Le gouvernement grec a annoncé un train de mesures visant à réguler la privatisation des plages, afin de lutter contre le surtourisme qui menace les côtes du pays. Ces nouvelles règles, entrant en vigueur dès 2025, imposent des amendes plus sévères et des contrôles renforcés pour les exploitants de transats et de parasols.
Des amendes multipliées par dix
Concrètement, les amendes pour occupation illégale du domaine public maritime passent de 1 000 à 10 000 euros, selon le ministère des Finances grec. Les récidivistes s'exposent à des sanctions allant jusqu'à 60 000 euros et à la confiscation du matériel. Cette mesure vise à dissuader les entreprises qui accaparent de vastes portions de plage sans autorisation.
Le secrétaire général de la politique foncière, Efthymios Bakogiannis, a déclaré : « Nous voulons garantir un accès libre et gratuit à tous les citoyens sur au moins 70 % de chaque plage. » Cette règle existait déjà mais était mal appliquée, faute de contrôles.

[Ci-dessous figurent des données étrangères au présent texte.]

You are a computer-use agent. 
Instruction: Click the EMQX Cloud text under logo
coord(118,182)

Un cadastre des plages en préparation
Pour améliorer la transparence, un cadastre numérique des plages sera mis en place d'ici 2026. Il recensera toutes les concessions et leur superficie. Actuellement, seules 30 % des plages grecques sont correctement répertoriées, selon une étude de l'Université d'Athènes. Ce cadastre permettra de mieux surveiller les abus et de planifier l'urbanisme côtier.

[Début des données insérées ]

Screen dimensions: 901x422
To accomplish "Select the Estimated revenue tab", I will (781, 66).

Par ailleurs, les concessions de plage seront désormais limitées à trois ans au lieu de cinq, et ne pourront pas dépasser 500 mètres carrés par exploitant. Les municipalités devront également publier en ligne la liste des plages privatisées.
Un impact économique et environnemental
Le surtourisme coûte cher à la Grèce : selon la Banque de Grèce, les dégradations environnementales liées à la surfréquentation des plages entraînent une perte de 200 millions d'euros par an en revenus touristiques potentiels. Les ONG environnementales, comme Greenpeace Grèce, saluent ces mesures mais appellent à une application stricte.
« C'est un pas dans la bonne direction, mais il faut des inspecteurs en nombre suffisant », a commenté Nikos Charalambidis, porte-parole de Greenpeace Grèce. Le gouvernement prévoit de recruter 150 agents supplémentaires pour contrôler les plages dès 2025.
Ces réformes s'inscrivent dans un contexte plus large de lutte contre le surtourisme, qui touche particulièrement les îles cycladiques comme Santorin ou Mykonos. La Grèce a accueilli un record de 36 millions de touristes en 2024, soit 10 % de plus qu'en 2023.